Peningkatan konsumsi vitamin C sebanyak 25, 50, 100 dan 250 mg dapat meningkatkan penyerapan
zat besi sebesar 2, 3, 4 dan 5 kali. Buah-buahan segar dan sayuran sumber vitamin C, namun dalam
proses pemasakan 50-80% vitamin C akan rusak. Mengurangi konsumsi makanan yang bisa
menghambat penyerapan zat besi seperti : fitat, fosfat, tannin. ( Wiknjosastro, 2005 ; Masrizal, 2007)Penanganan anemia defisiensi besi adalah dengan preparat besi yang diminum (oral) atau dapat secara suntikan (parenteral). Terapi oral adalah dengan pemberian preparat besi : fero sulfat, fero gluconat, atau Na-fero bisitrat. Pemberian preparat 60 mg/hari dapat menaikkan kadar Hb sebanyak 1 gr% per bulan. Sedangkan pemberian preparat parenteral adalah dengan ferum dextran sebanyak 1000 mg (20 ml) intravena atau 2×10 ml secara intramuskulus, dapat meningkatkan hemoglobin relatif cepat yaitu 2gr%. Pemberian secara parenteral ini hanya berdasarkan indikasi, di mana terdapat intoleransi besi pada traktus gastrointestinal, anemia yang berat, dan kepatuhan pasien yang buruk. Pada daerah-daerah dengan frekuensi kehamilan yang tinggi dan dengan tingkat pemenuhan nutrisi yang minim, seperti di Indonesia, setiap wanita hamil haruslah diberikan sulfas ferosus atau glukonas ferosus sebanyak satu tablet sehari selama masa kehamilannya.
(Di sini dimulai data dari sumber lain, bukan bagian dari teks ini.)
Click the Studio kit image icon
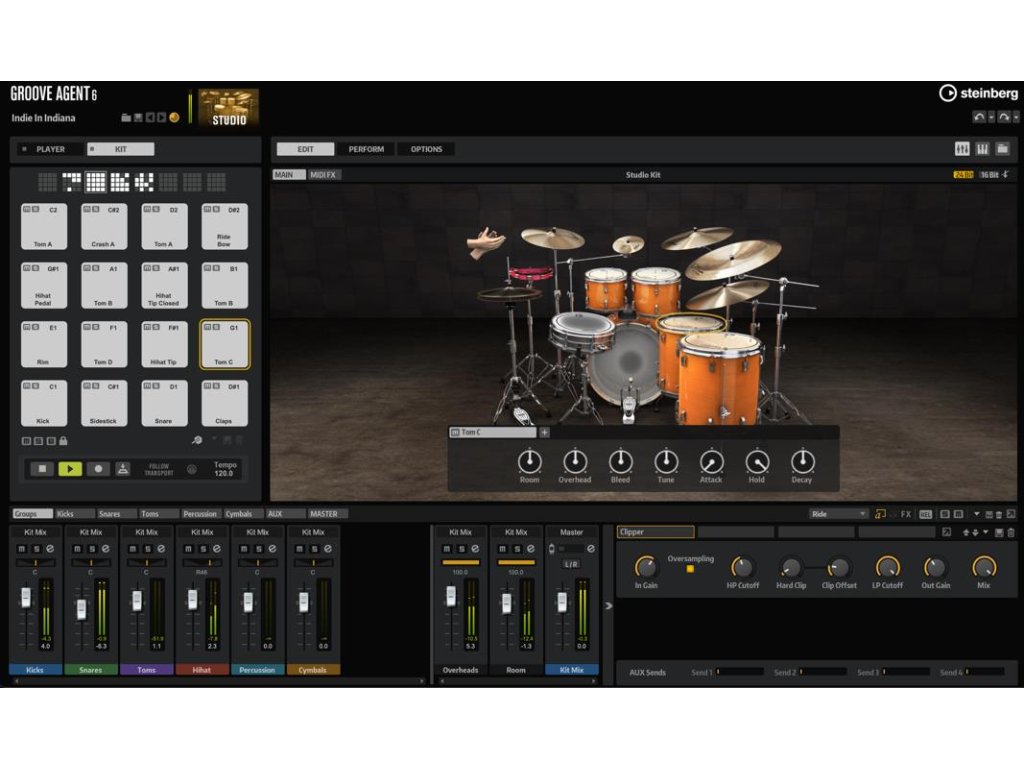Viewport: 1024px width, 768px height. tap(229, 107)
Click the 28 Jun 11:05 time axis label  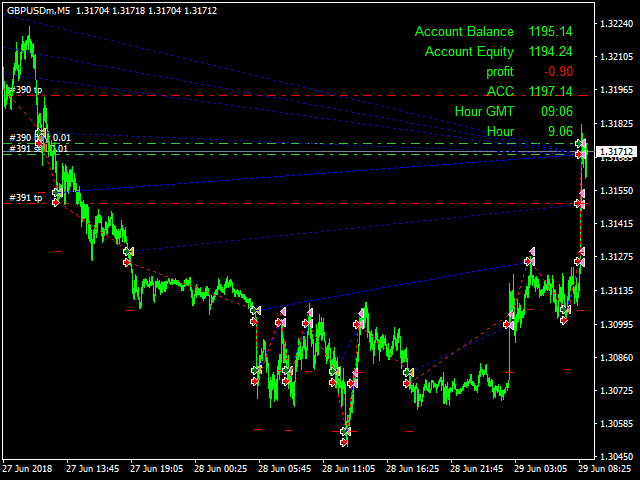click(349, 468)
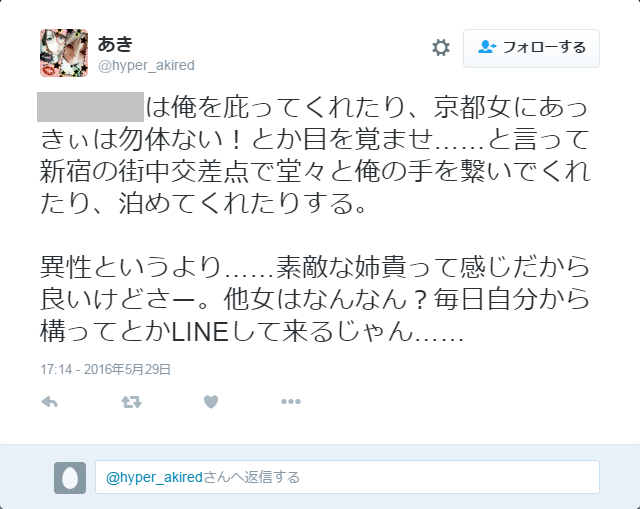Click the word LINE in the tweet text
This screenshot has height=509, width=640.
coord(200,332)
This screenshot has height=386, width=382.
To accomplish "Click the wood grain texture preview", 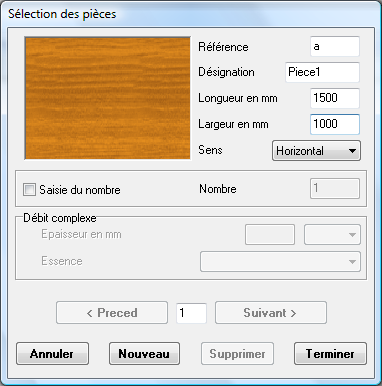I will [108, 98].
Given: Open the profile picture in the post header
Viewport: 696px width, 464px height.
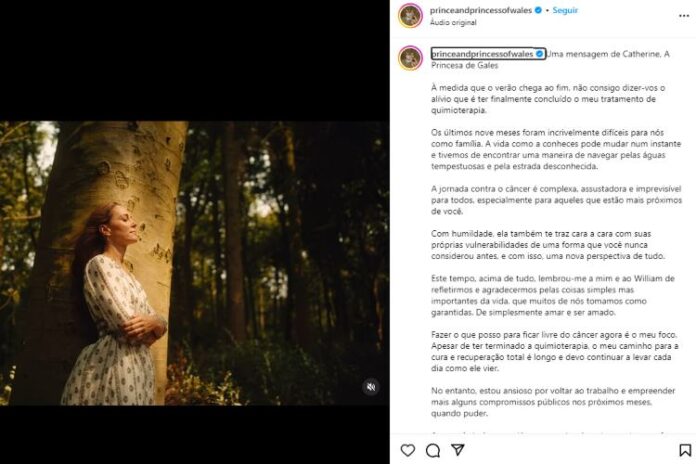Looking at the screenshot, I should [410, 15].
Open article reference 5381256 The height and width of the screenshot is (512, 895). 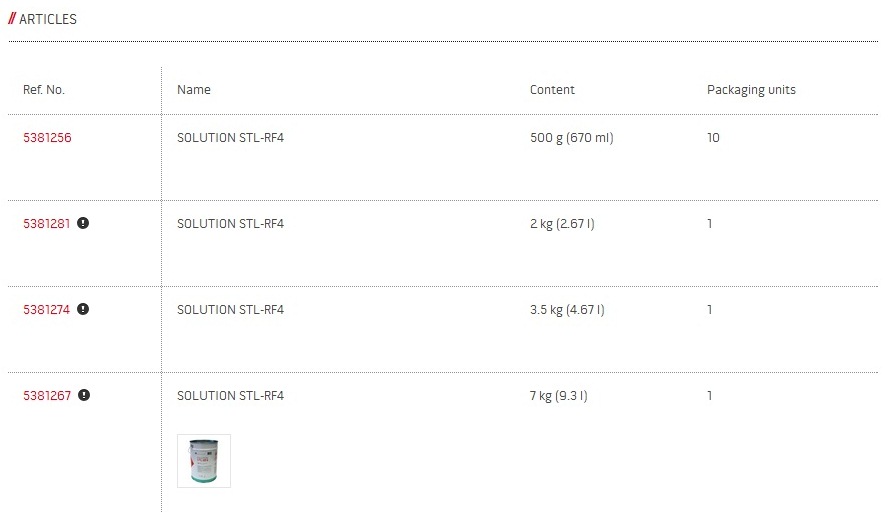(47, 138)
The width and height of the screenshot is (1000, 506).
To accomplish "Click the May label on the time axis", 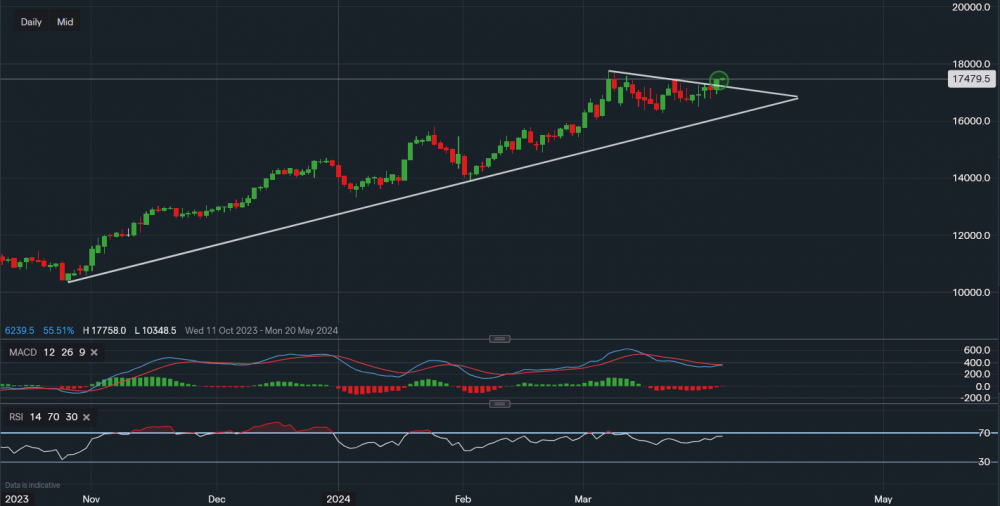I will 883,497.
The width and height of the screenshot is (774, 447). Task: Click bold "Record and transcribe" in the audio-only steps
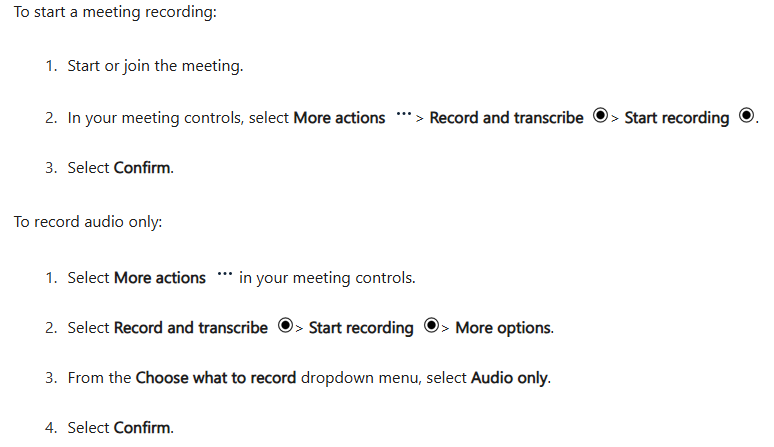(191, 328)
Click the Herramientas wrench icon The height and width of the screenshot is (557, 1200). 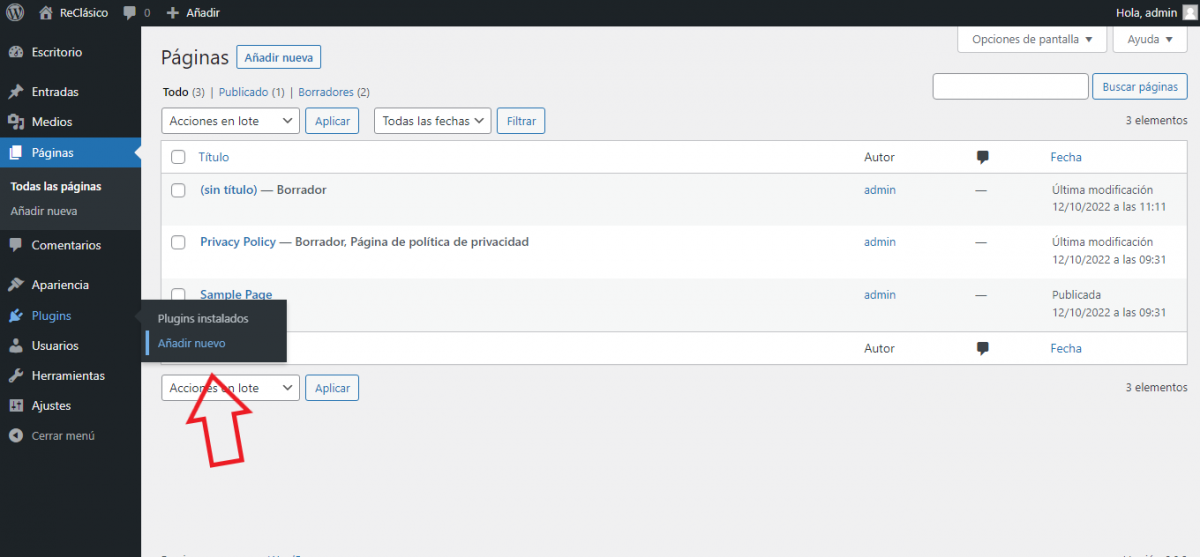click(15, 376)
Selain itu perlu juga dinasehatkan untuk makan lebih banyak protein dan sayur-sayuran yang mengandung banyak mineral serta vitamin (Sasparyana, 2010 ; Wiknjosastro 2005). Kenaikan volume darah
selama kehamilan akan meningkatkan kebutuhan Fe atau Zat Besi. Jumlah Fe pada bayi baru lahir kira-kira 300 mg dan jumlah yang diperlukan ibu untuk mencegah anemia akibat meningkatnya volume darah adalah 500 mg. Selama kehamilan seorang ibu hamil menyimpan zat besi kurang lebih 1.000 mg termasuk untuk keperluan janin, plasenta dan hemoglobin ibu sendiri. Kebijakan nasional yang diterapkan di seluruh Pusat Kesehatan Masyarakat adalah pemberian satu tablet besi sehari sesegera mungkin setelah rasa mual hilang pada awal kehamilan. Tiap tablet mengandung FeSO4 320 mg (zat besi 60 mg) dan asam folat 500 μg, minimal masing-masing 90 tablet. Tablet besi sebaiknya tidak diminum bersama teh atau kopi, karena akan mengganggu penyerapannya ( Depkes RI, 2009). Menurut Shafa (2010) kebutuhan Fe selama ibu hamil dapat diperhitungkan untuk peningkatan jumlah darah ibu 500 mgr, pembentukan plasenta 300 mgr, pertumbuhan darah janin 100 mgr.